__Your instructions__:
Check each line of the data for the string "computer". Report how many have it, and give nothing else.

__The records__:
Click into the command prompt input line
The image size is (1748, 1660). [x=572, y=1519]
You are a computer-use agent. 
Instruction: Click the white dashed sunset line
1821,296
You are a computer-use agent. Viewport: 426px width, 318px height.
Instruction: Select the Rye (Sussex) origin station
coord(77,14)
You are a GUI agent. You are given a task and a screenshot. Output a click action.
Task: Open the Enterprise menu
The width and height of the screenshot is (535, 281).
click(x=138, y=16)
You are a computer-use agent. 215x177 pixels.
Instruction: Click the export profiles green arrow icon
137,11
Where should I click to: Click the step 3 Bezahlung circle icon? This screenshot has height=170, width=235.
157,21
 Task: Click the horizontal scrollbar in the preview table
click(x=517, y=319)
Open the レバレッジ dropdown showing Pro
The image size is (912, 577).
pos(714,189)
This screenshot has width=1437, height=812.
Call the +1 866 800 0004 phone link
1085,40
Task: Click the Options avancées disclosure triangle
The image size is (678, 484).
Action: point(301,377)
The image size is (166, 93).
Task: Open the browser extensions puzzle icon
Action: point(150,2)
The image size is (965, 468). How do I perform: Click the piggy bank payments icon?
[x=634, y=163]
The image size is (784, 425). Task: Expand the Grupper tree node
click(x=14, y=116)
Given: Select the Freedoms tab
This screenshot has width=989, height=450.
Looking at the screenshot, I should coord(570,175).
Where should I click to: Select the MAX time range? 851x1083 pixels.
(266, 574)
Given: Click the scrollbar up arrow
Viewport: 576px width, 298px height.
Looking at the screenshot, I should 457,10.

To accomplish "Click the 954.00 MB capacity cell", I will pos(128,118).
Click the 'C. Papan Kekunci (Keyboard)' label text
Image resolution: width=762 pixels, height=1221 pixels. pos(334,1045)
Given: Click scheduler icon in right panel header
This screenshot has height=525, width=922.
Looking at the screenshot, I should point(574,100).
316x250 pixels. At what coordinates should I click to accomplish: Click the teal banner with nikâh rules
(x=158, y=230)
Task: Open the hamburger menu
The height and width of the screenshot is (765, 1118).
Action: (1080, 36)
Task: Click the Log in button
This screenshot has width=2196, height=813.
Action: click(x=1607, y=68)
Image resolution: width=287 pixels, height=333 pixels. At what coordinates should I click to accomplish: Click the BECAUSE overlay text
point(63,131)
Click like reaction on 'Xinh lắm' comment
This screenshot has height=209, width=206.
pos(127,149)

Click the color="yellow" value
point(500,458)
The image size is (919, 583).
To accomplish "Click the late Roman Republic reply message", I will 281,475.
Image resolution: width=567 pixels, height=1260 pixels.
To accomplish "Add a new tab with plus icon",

__Output for this exercise__:
3